In this tutorial, you will discover how to calculate the prediction interval of a deep learning neural network. After completing this tutorial, you will know:

  • The prediction interval provides a measure of uncertainty for regression prediction modeling problems.
  • How to develop and evaluate a simple multilayer perceptron neural network on standard regression problems.
  • How to use neural network model integration to calculate and report prediction intervals.

Tutorial overview

This tutorial is divided into three parts: They are:

  • Prediction interval
  • Recurrent neural network
  • Neural network prediction interval

Prediction interval

Usually, the predictive model (ie, predictive value) used for regression problems makes point predictions. This means that they can predict a single value, but cannot provide any indication about the uncertainty of that prediction. By definition, predictions are estimates or approximations, and contain some uncertainty. The uncertainty comes from the error of the model itself and the noise in the input data. The model is an approximation of the relationship between input variables and output variables. The forecast interval is a quantification of forecast uncertainty. It provides the upper and lower probability limits for the estimation of outcome variables.

The prediction interval is the time interval most commonly used when making predictions or predictions in the regression model of the predicted quantity. The prediction interval revolves around the predictions made by the model and hopes to cover the range of real results. For more information on general prediction intervals, see the tutorial:

"The prediction interval of machine learning":

https://machinelearningmastery.com/prediction-intervals-for-machine-learning/

Now that we are familiar with the prediction interval, we can consider how to calculate the interval of the neural network. First define a regression problem and a neural network model to solve this problem.

Recurrent neural network

In this section, we will define the regression predictive modeling problem and the neural network model to solve the problem. 1. let us introduce a standard regression data set. We will use the housing data set. The housing data set is a standard machine learning data set, including 506 rows of data, which contains 13 digital input variables and a digital target variable.

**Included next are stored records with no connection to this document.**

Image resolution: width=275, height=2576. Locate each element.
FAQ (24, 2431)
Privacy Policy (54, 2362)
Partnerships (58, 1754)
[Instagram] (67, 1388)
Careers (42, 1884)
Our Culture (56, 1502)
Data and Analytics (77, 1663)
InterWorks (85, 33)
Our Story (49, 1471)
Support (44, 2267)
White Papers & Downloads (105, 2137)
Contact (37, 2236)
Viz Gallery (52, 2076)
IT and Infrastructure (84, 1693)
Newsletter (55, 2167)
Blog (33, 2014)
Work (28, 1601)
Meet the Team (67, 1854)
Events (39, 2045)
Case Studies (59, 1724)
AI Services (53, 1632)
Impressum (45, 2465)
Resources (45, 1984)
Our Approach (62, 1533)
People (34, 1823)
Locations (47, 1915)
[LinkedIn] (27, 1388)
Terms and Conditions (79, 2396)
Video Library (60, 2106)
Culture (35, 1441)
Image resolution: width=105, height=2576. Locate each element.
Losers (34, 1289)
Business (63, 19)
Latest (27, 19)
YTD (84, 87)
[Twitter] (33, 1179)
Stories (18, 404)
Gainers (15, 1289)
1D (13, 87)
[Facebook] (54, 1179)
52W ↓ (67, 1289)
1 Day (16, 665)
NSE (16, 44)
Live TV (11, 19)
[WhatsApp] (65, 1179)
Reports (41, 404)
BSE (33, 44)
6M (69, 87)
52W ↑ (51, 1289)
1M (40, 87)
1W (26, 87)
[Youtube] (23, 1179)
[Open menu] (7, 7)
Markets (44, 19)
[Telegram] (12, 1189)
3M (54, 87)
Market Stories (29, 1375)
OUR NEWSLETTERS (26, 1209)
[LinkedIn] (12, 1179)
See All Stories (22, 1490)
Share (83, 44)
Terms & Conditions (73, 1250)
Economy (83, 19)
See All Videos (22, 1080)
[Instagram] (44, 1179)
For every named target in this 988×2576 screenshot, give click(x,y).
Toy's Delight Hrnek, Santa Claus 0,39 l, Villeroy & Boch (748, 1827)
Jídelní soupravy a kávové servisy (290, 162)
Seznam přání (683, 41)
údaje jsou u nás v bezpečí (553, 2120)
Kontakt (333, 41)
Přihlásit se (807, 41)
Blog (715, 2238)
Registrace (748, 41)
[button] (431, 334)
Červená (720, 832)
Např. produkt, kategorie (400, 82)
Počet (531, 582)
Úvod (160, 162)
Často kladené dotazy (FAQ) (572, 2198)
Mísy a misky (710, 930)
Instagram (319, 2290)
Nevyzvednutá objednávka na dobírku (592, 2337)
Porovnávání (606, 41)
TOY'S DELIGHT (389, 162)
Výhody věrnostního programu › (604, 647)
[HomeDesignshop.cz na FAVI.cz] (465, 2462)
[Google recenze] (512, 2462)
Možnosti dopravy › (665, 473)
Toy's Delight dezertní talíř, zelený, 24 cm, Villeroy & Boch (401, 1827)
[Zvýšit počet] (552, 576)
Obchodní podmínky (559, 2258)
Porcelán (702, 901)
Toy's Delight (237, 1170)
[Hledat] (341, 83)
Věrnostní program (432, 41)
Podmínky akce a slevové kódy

Using a test tool with three replicates of repeated stratification 10-fold cross-validation, a naive model can achieve a mean absolute error (MAE) of about 6.6. On the same test tool at about 1.9, the highest performance model can achieve MAE. This provides a bound on expected performance for this data set. This data set includes predicting housing prices based on detailed information about the suburbs of Boston, the United States.

Housing data set (housing.csv):

https://raw.githubusercontent.com/jbrownlee/Datasets/master/housing.csv

House description (house name):

https://raw.githubusercontent.com/jbrownlee/Datasets/master/housing.names

There is no need to download the dataset; as part of our working example, we will download it automatically.

The following example downloads and loads the dataset as a Pandas DataFrame and outlines the shape of the dataset and the first five rows of the data.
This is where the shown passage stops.